La bailarina de Tschopp es bailarina que no baila, sino que ordena, estructura, observa los mecanismos del espacio con la parsimonia de un ama de casa que ha perdido la memoria de su recinto doméstico y aún así, mantiene los gestos de la casa en orden. Las alusiones al espacio como máquina de habitar (dixit Le Corbusier) continúan del otro lado del tabique donde se disponen 25 pinturas, acrílico sobre tela en bastidor, en un montaje continuado y sin separación, formando un bloque compacto, como si fuesen dos hileras de ladrillos en una construcción en progresión. Algunas pinturas ofrecen una retícula de línea blanca sobre fondo oscuro que hace pensar en los típicos repasadores de cocina o la esponja cuadriculada. Otras intercalan rectángulos que refuerzan la idea de ladrillos. Y negando el plano bidimensional, están las pinturas que usan la perspectiva de manera, digamos, casi metafísica. Entre estas últimas está el “pequeño homenaje a Hopper” (versión abstracta de “Rooms by the sea”), que funciona como excepción: es la única donde se filtra una luz sino caliente, al menos tibia, una luz solar que proviene de un cielo límpido. Ahí nos damos cuenta de que al recinto de la bailarina le faltan ventanas. Las cosas de pronto se ponen un poquito opresivas.  

La plomada de Dios

El piso del recinto está cubierto por lonas pintadas de gris guardapolvo, cuadriculadas al tamaño baldosa. Algunas se estiran en el piso, otras quedan dobladas en una punta o arqueadas en pico al tironearse desde el centro hacia el techo. Es un territorio vacilante y calculado. No se puede ingresar, tres cuerdas tensadas lo impiden. La vista frontal -y la oblicua desde el lateral- lo convierte en versión 3 D de una pintura de Tschopp. El pastor Amós, que solía pinchar higos para acelerar la maduración y exacerbar la dulzura, señalado profeta por Jehová, vio al mismísimo Dios como albañil: el Señor sostenía una plomada para constatar la virtud del muro, la misma plomada que usaría para juzgar al pueblo de Israel. Así la plomada de albañil es el tester de la virtud y divide aguas.  No hay plomada a la vista en la muestra de Leila Tschopp. Ni nos consta que la utilice en el proceso. Sin embargo, la sensación de estar meditando frente a un muro inflexible, la sensación de que nuestro cuerpo, vertical, es algo así como una plomada ambulante buscando su punto fijo, está ahí. 

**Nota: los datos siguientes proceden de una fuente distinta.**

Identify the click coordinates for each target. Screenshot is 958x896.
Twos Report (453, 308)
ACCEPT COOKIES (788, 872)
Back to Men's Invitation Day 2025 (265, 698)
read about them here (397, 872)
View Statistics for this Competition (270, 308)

En el políptico vecino de la instalación, las oblicuas, los ángulos agudos, los cuadriculados levemente rotados, todo aquello que tiende a la inestabilidad, queda apresado -o apretado- en el montaje en bloque ortogonal. La plomada se impone, constructiva, edificante. Como un ama de casa. 

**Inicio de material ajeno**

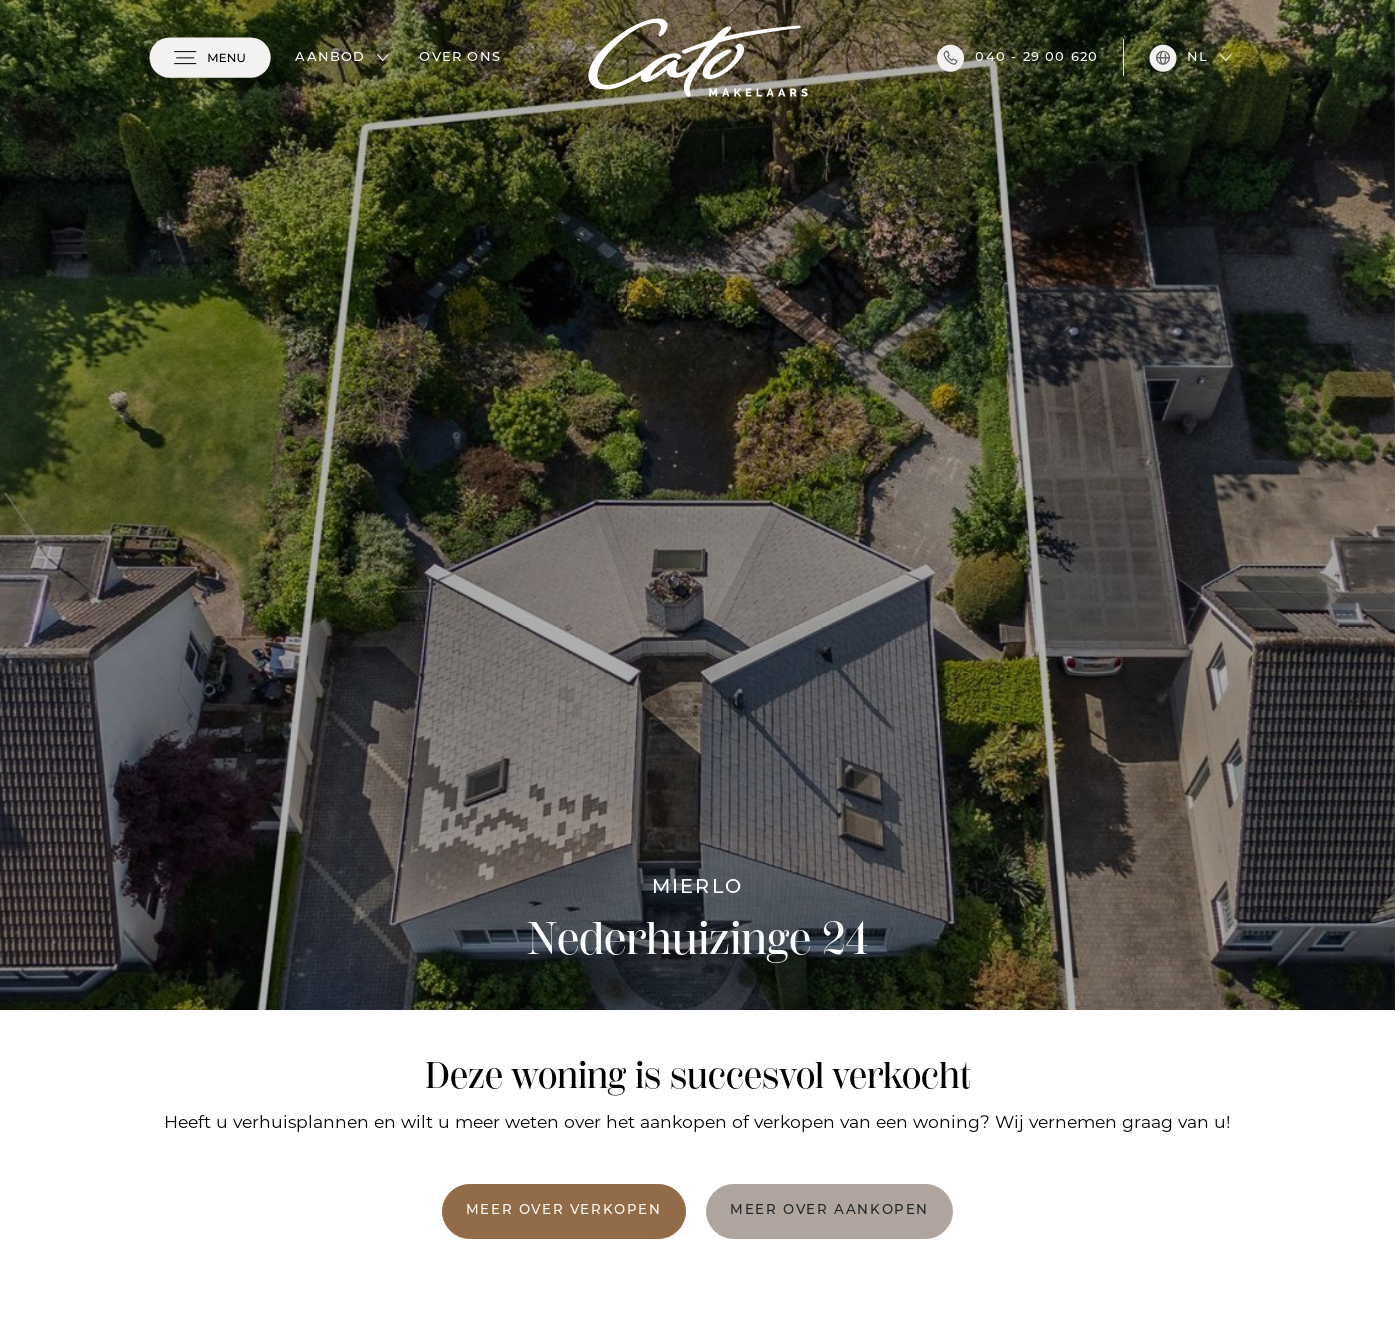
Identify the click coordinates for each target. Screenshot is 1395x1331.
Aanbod (330, 57)
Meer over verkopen (564, 1210)
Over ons (460, 57)
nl (1178, 58)
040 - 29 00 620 (1017, 58)
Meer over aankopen (829, 1210)
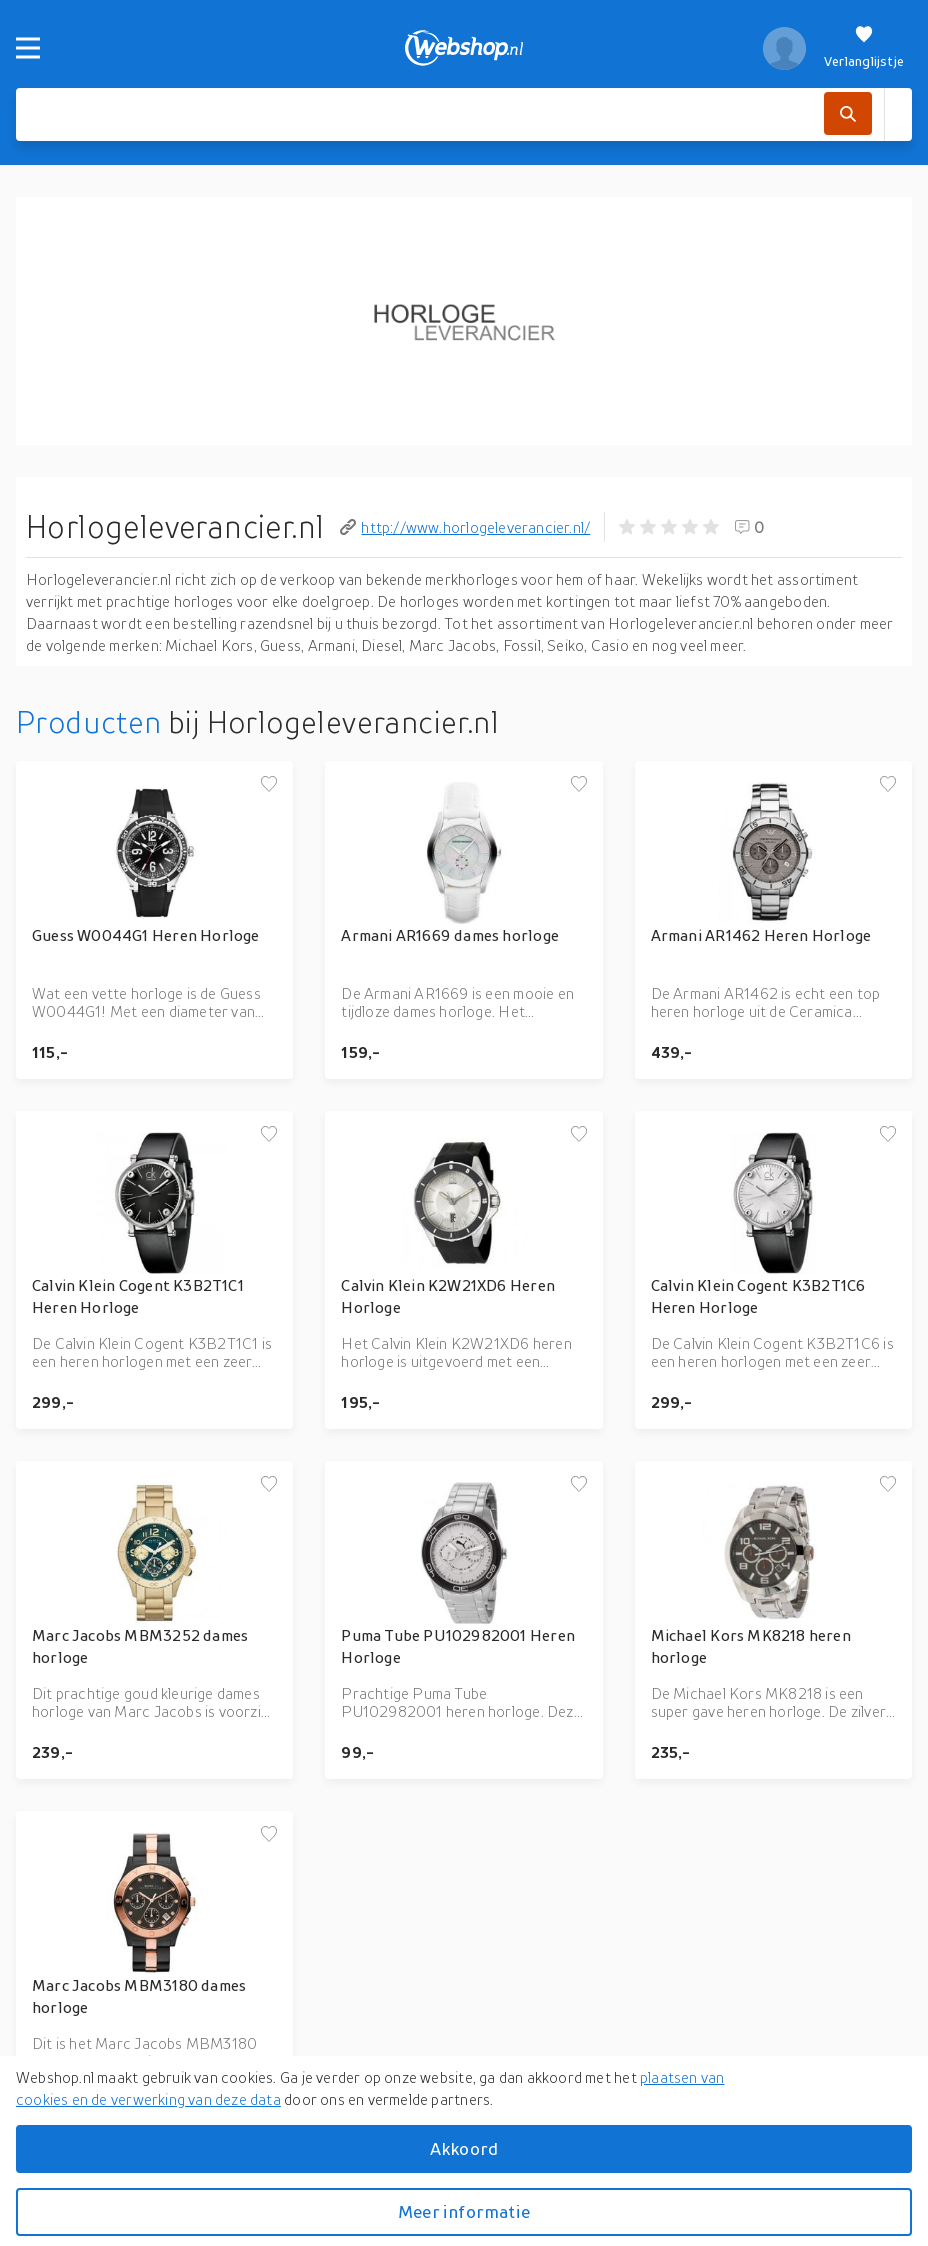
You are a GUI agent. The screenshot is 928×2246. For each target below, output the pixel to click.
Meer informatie (464, 2211)
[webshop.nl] (464, 48)
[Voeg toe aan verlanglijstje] (269, 785)
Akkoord (464, 2148)
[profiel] (784, 48)
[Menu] (28, 48)
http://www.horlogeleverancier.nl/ (465, 527)
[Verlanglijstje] (864, 48)
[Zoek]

Dice Guy Davenport en Objetos sobre una mesa que una forma de conocer los hechos es contemplarlos como si nunca los hubiéramos visto, hacer de lo familiar un enigma. Una peculiaridad que permanece en la obra de Tschopp, obra que pareciera desarrollarse de manera progresiva, sin titubeos o desvíos, como una sucesión de hipótesis encuadradas en un mismo ensayo de largo aliento, honesto y laborioso, es esa capacidad de escudriñar la cualidad del plano, sopesar sus consecuencias en contexto. Fabricar la arquitectura de un enigma. Guardar el secreto.

AMA de Leila Tschopp se puede ver hasta el 4 de noviembre en Hache Galería, Loyola 32.